Il était vieux, malade et fatigué, ce qui ne l’avait pas empêché d’accepter avec enthousiasme de venir à Mazan, en mai prochain, nous parler de la diversité de la vie qu’il connaissait si bien.
Atypique, il préférait l’Afghanistan, où il avait longuement herborisé, aux Seychelles, car dans leur ciel lui manquait « son » étoile, l’étoile polaire …
Sa connaissance de la botanique était encyclopédique, mais il n’avait de cesse de la partager et il avait l’humilité des vrais savants, qui reconnaissent qu’ils ont encore beaucoup à découvrir.

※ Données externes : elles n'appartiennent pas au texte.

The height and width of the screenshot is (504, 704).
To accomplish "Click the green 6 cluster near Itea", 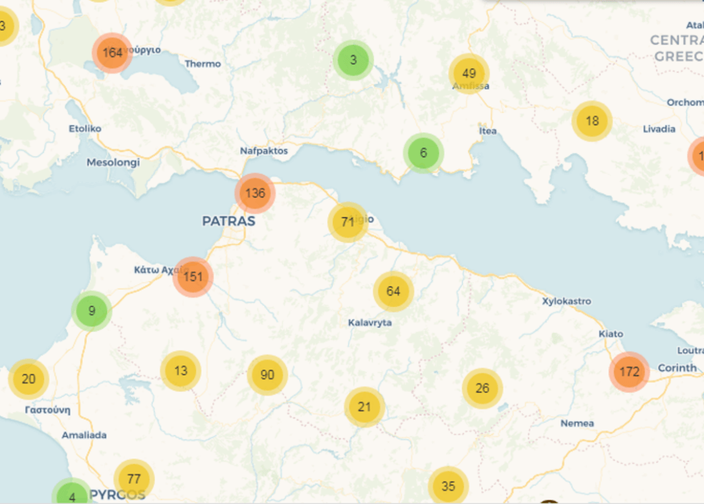I will point(424,152).
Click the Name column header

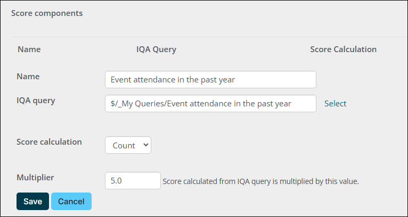click(x=29, y=49)
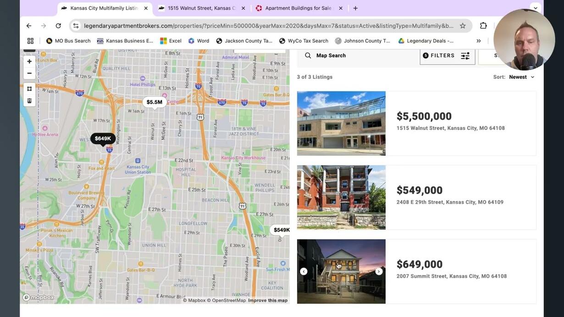Select the map draw area tool
The image size is (564, 317).
pyautogui.click(x=29, y=89)
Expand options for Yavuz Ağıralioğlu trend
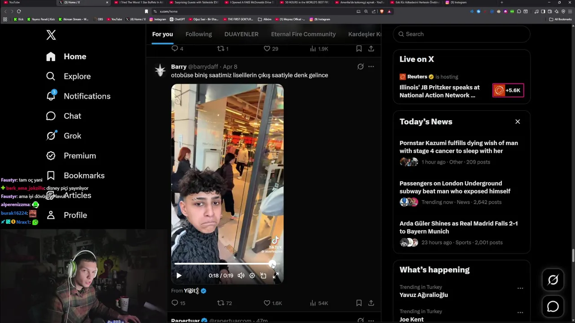575x323 pixels. point(520,288)

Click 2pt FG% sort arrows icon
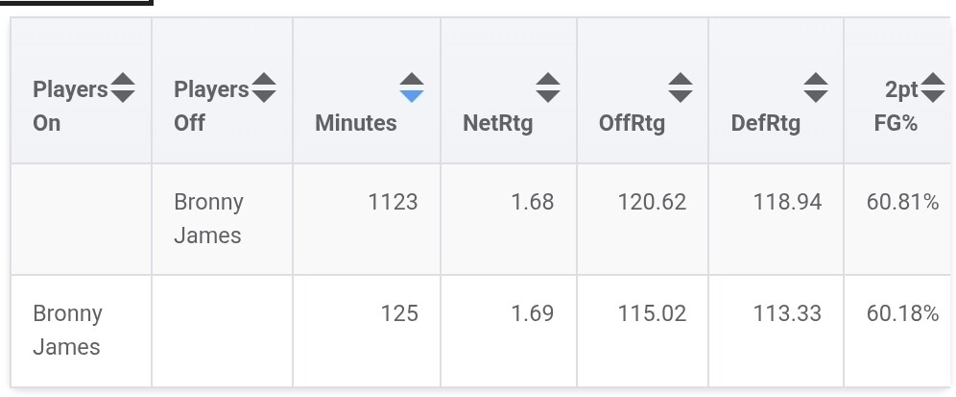pyautogui.click(x=933, y=88)
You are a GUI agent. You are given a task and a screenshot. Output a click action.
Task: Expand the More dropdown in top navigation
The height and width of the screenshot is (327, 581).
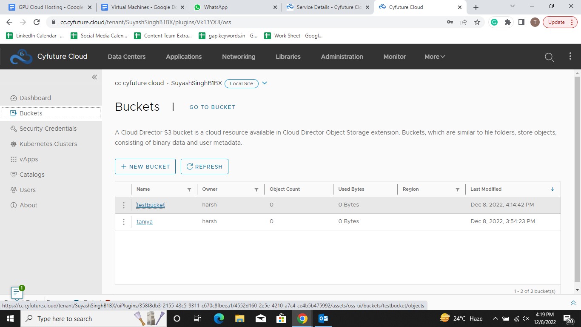pos(434,57)
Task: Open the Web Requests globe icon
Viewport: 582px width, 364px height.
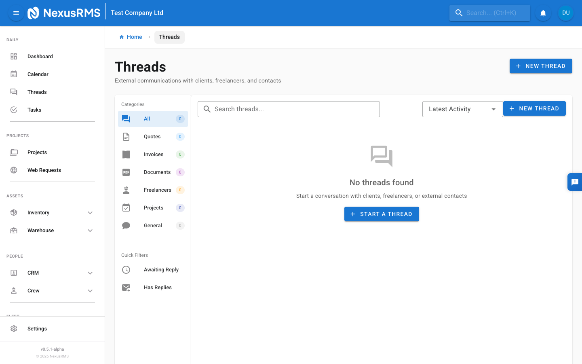Action: click(x=14, y=170)
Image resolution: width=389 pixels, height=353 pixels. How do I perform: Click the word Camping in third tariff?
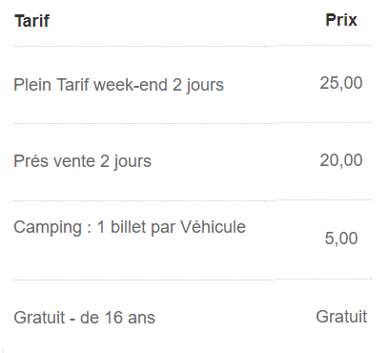[48, 228]
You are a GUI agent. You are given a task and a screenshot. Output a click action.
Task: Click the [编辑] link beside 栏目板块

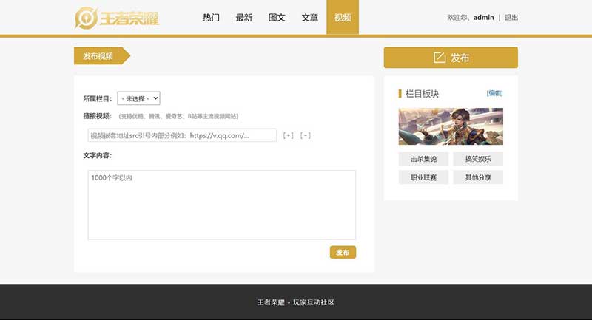(x=494, y=93)
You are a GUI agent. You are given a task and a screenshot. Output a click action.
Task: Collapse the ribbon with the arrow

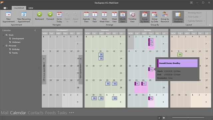click(x=210, y=25)
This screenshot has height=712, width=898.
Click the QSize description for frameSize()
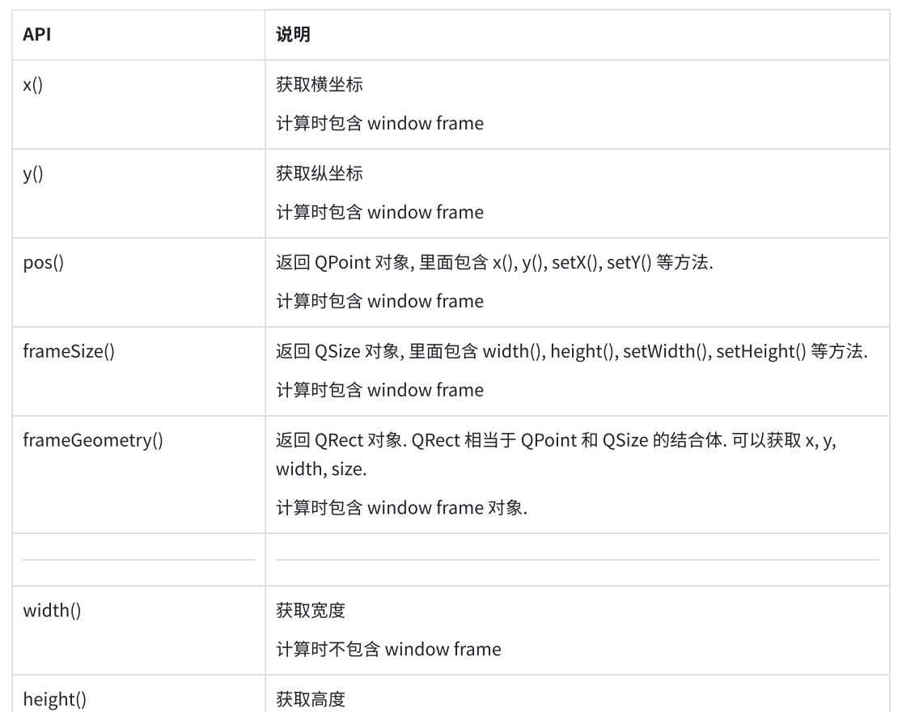[571, 351]
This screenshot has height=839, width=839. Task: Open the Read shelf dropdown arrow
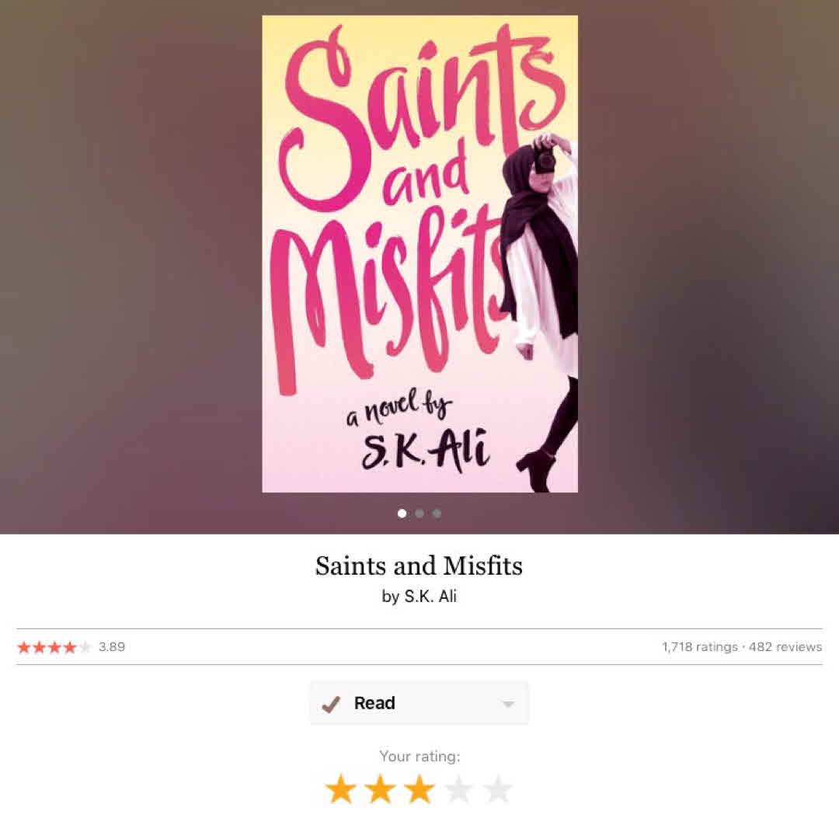point(508,704)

Son savoir, et non une crainte quelconque du progrès, en avait fait un contradicteur pertinent et convaincu des tenants des OGM, des intrants et des pesticides qui stérilisent la terre et éradiquent la biodiversité
Il considérait la variété des formes de vie comme un bien infiniment précieux et, certain de l’absolue nécessité de les protéger, avait joint sa voix à celle des opposants à l’aéroport de Notre Dame des Landes.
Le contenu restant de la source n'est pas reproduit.